Di mana dalam Perda itu, Pemkot Semarang melarang PGOT mangkal maupun melakukan aktivitas di tempat umum, termasuk meminta-minta di jalan raya dan lampu merah.
Wakil Ketua DPRD Kota Semarang Muhammad Afif mendukung kebijakan tersebut. Pasalnya keberadaan PGOT selama ini telah mengganggu ketertiban umum dan membuat orang memiliki kesan negatif terhadap kota Semarang.
“Tentu kami dari dewan sangat mendukung upaya Pemkot. PGOT di jalanan bisa mengganggu ketertiban umum dan mengganggu pandangan orang yang lewat, kesannya Semarang tdak bagus, tidak indah,” ujarnya saat diwawancarai lewat telepon belum lama ini.
Baca Juga: Mulai 3 Oktober, Beri Bantuan Uang Pengemis di Semarang Dikenai Denda Rp 1 Juta
Selain itu, Afif menilai bahwa kebijakan yang diberlakukan Pemkot mulai 3 Oktober 2022 ini dapat menjadikan kota Semarang semakin bersih dan nyaman. Sehingga juga dapat dinikmati para wisatawan luar kota.
“Dengan adanya PGOT kota jadi terkotori, malu kalau ada warga kota lain yang lihat. Kota besar yang maju harus indah dipandang, lampu merah tidak ada yang mengganggu, tidak ada yang meminta-minta,” tegas politisi Partai Keadilan Sejahtera (PKS) ini.

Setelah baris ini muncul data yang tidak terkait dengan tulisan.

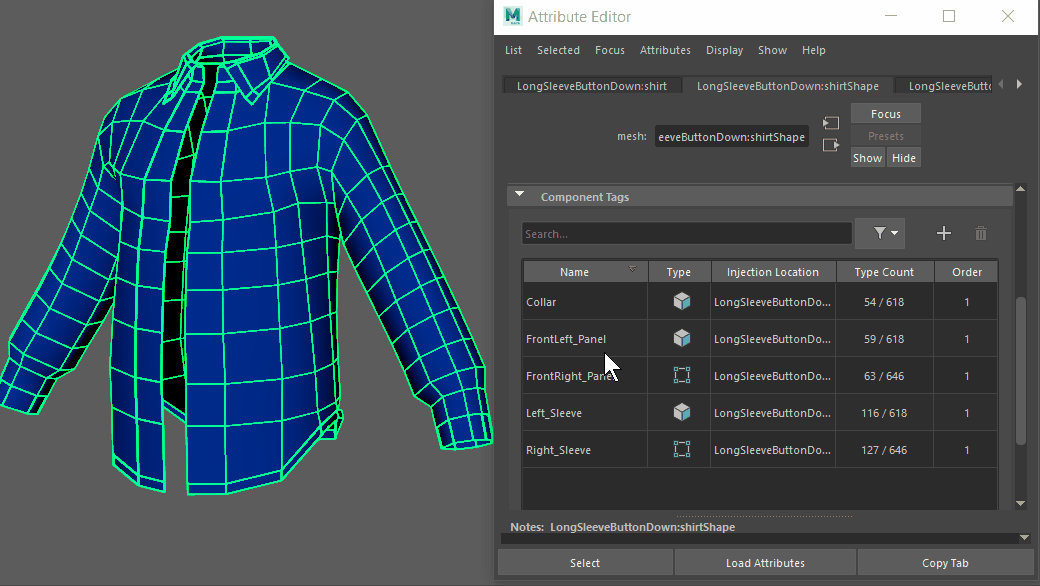The width and height of the screenshot is (1040, 586).
Task: Click the Collar face type cube icon
Action: point(681,302)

Selain melarang PGOT meminta-minta di jalanan umum, Perda Nomor 5 Tahun 2014 juga melarang masyarakat memberi uang kepada PGOT. Mulai 3 Oktober pula, Satpol PP Semarang melakukan operasi dan penegakan.

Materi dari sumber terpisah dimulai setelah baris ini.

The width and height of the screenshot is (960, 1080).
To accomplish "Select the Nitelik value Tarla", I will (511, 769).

Baik PGOT maupun warga yang melanggar aturan, masing-masing akan menerima konsekuensi. Pemberi mendapatkan sanksi berupa kurungan 3 bulan dan/ atau denda Rp 1 juta. Sementara penerima akan dibawa ke rehabilitasi sosial yang ada di Semarang.
Baca Juga: Pemkot Semarang Kembali Berlakukan Hari Bebas Asap Kendaraan Pribadi
Lebih lanjut, DPRD Kota Semarang juga mendorong Pemkot, dalam hal ini Dinas Sosial, untuk melakukan rehabilitasi, pembinaan, dan pemberdayaan terhadap PGOT yang terjaring razia Satpol PP.
Melarang PGOT beraktivitas di jalanan juga perlu disertai dengan penanganan yang tepat. Misalnya dengan memberikannya pelatihan kewirausahaan hingga PGOT memiliki keterampilan dan bisa bekerja secara mandiri.
Menurut Afif, pemberian fasilitas tersebut dapat meningkatkan taraf dan kesejahteraan hidup PGOT, khususnya yang merupakan warga asli kota Semarang.
“Kita tahu Pak Wali Kota punya visi misi untuk mensejahterakan rakyat dan meningkatkan taraf kehidupan mereka. Sehingga penanganan PGOT ini, dari dewan sangat mendukung,” ucap Afif.